First-year Elizabethtown College student Emily Ward has been fascinated by 3D printing since middle school. A video about using the technology to create prosthetic limbs sparked her interest and she has been researching it ever since. After purchasing her own printer in high school, she began working with 3D modeling software in her introductory engineering classes at Etown.

So Ward immediately took note of a recent video on the news in which a professor at Drexel University, Dr. Michele Marcolongo, made a call for volunteers to help print parts for plastic face shields. These shields are used by medical professionals to test and care for patients infected with the coronavirus or COVID-19.

Ward reached out to Dr. Marcolongo and was met with enthusiasm and appreciation as well as instructions on how and where to send the parts.

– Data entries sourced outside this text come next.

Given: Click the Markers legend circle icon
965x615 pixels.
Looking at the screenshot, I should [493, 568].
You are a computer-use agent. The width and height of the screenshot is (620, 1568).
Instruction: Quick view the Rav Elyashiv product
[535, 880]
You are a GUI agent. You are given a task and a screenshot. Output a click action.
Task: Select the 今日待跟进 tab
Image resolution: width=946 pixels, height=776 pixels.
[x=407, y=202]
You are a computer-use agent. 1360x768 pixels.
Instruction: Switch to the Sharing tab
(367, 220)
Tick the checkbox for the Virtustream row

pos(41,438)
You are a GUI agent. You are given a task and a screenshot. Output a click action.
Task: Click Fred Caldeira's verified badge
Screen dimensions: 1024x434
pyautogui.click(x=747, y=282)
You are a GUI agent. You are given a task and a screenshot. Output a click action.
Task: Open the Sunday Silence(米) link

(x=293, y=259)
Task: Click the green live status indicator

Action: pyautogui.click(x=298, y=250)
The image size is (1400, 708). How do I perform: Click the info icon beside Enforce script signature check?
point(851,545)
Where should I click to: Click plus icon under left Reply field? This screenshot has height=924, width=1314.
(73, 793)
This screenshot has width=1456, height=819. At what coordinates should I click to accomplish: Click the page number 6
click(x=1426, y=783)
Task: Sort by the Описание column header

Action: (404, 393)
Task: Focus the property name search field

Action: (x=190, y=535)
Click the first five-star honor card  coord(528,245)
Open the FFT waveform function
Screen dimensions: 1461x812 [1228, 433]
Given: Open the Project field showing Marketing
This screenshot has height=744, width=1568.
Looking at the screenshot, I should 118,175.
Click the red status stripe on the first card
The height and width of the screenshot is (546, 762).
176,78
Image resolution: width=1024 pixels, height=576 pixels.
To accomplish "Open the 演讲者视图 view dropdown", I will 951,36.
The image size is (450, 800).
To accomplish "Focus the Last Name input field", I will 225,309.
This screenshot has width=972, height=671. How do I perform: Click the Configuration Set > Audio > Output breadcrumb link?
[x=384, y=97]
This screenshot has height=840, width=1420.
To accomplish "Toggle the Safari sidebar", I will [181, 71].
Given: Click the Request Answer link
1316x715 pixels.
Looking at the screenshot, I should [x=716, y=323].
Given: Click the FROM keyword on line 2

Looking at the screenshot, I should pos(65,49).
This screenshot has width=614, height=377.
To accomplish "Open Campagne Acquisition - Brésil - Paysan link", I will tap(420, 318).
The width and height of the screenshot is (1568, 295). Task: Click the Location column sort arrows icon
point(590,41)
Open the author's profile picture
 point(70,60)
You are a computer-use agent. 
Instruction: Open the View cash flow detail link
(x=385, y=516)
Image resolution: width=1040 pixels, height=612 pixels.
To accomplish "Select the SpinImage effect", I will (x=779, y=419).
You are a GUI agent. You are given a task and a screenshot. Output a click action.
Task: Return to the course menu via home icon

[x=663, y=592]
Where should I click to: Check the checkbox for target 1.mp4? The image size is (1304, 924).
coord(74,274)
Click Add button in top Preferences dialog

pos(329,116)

She got to work on creating the plastic headband piece of the facemask using her personal 3D printer and to-date has shipped 20 of the parts to aid the project. Each headband is made from polylactic acid (PLA) plastic and takes roughly four hours to print. In total, Ward has spent nearly 100 hours on the project over the last two weeks. She intends to continue printing the parts as long they are still needed.

“I have always been looking for ways to do service for others and after learning about this project,” Ward said. “I thought being able to volunteer would be the least I could do at this time.”

Ward is a Stamps Scholar as well as a two-sport student-athlete studying Engineering at Etown. While she is not sure if 3D printing will be a focus of her studies and career, she is sure it will at least remain a hobby. She has also printed parts for e-NABLE the Future, a community group of individuals from all over the world who are using their 3D printers to create free 3D printed hands and arms for those in need of an upper limb assistive device. Her commitment to serving her community is the embodiment of Elizabethtown College’s motto: Educate for Service.